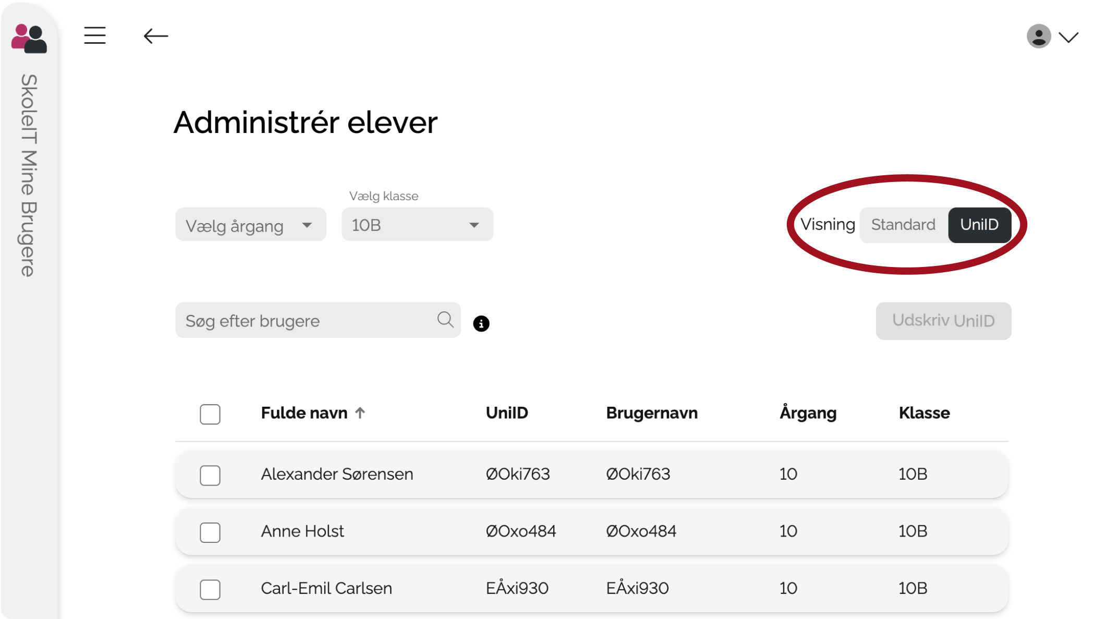This screenshot has width=1107, height=619.
Task: Click the SkoleIT Mine Brugere logo icon
Action: point(29,38)
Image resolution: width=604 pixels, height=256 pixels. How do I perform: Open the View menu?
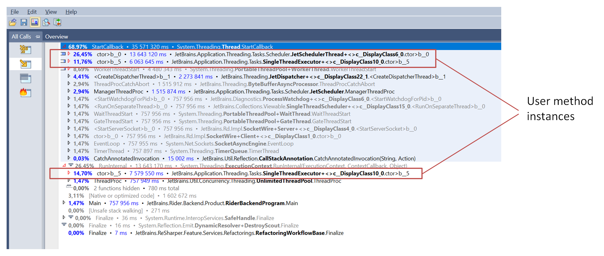click(51, 12)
----------
Task statement: Copy the lines above word for word, starting at the line that contains "Image resolution: width=604" and ending at the last line. Leave the pictures out of your copy.

Task result:
Image resolution: width=604 pixels, height=256 pixels. How do I perform: Open the View menu?
click(51, 12)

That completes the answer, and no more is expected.